Navigators and enrollment assistants reported brisk business in the last days leading up to Monday’s deadline and the exchange reported averaging 100,000 new visitors per week since mid-December.

But according to the exchange’s Facebook page, many people reported problems trying to sign up online through the Web portal —www.nevadahealthlink.com (http://www.nevadahealthlink.com/) — or getting through on the phone on the last day.

“Website is white screening. Phone number is saying it cannot connect,” wrote one unhappy consumer. “Looks like a lot of people won’t meet the deadline due to the program not functioning.”

Another wrote, “On hold over 51 minutes. Unable to log on … frustrated in Tahoe!”

It’s also unknown how many people were trying to sign up for Medicaid or another insurance program for low-income children — a problem the executive director acknowledged was contributing to long wait times for telephone assistance.

“That caught us by surprise,” Jon Hager, executive director of the state’s Silver State Health Insurance Exchange, told his board members earlier this month.

Nevada is expecting a surge in Medicaid enrollments under the law that gave states the option to expand eligibility.

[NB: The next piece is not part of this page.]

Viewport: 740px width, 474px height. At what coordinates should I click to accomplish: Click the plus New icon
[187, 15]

Beginning in January, Nevada for the first time will allow single adults without children into the Medicaid program if their income is at or below 138 percent of the federal poverty level, or $15,856.

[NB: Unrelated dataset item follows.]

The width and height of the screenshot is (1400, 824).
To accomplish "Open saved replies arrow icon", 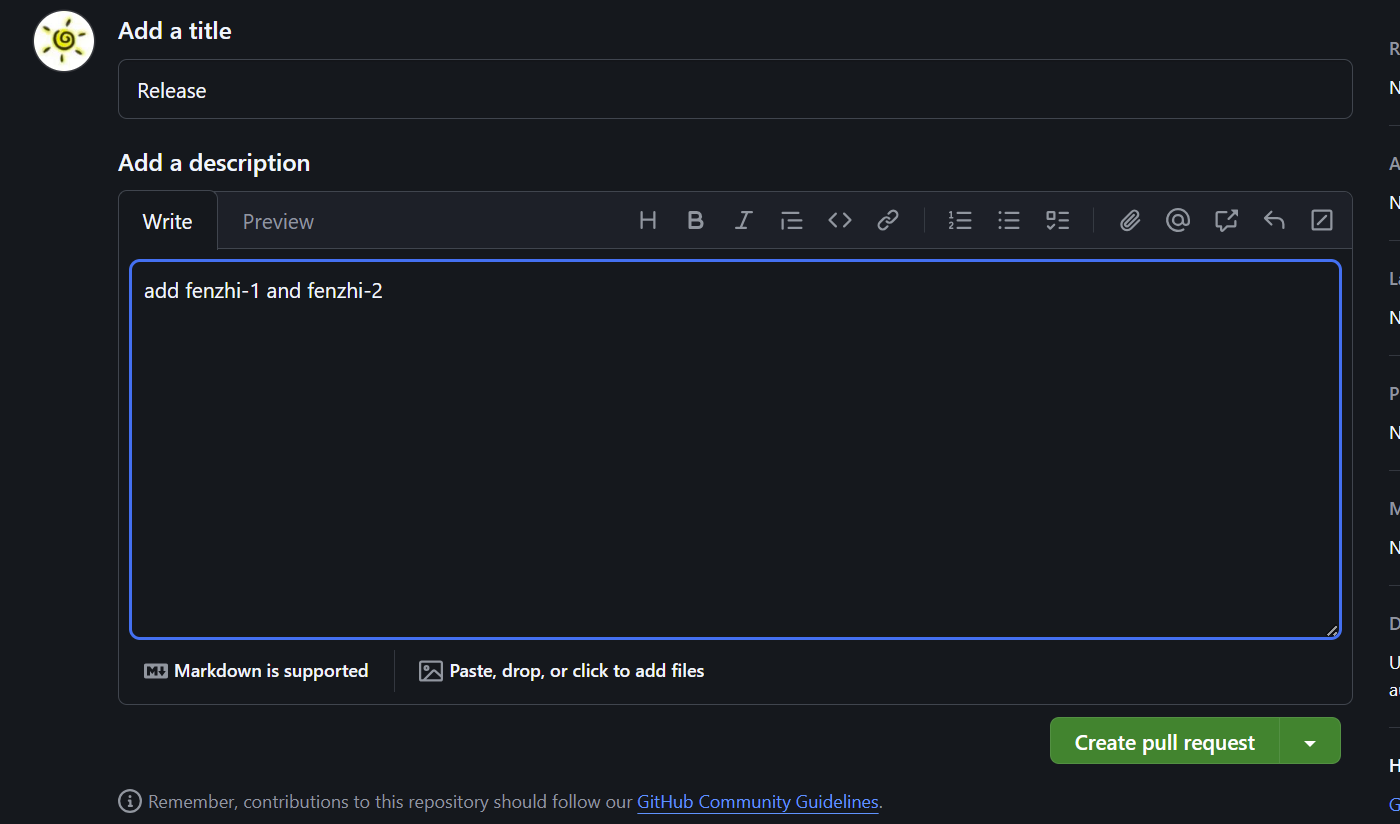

Those enrollment figures have not been calculated yet, but the state Department of Health and Human Services reports the number of Medicaid participants in November rose to 336,949, up 2,645 from the month before and nearly 24,000 from the same month a year ago.

Since July the state Welfare Division has hired 100 new staffers in anticipation of continued growth in Medicaid recipients. State officials project Nevada’s Medicaid recipients will grow to 490,000 by the end of the 2015 fiscal year.


These numbers are not very impressive. 13,000 is fewer Nevadans than what it takes to staff one of the hotels on the Strip.

lynn
03-06-2014, 08:43 PM
Nevada have 250,000 eligible for subsidies on their exchange so 13,000 is nothing to brag about.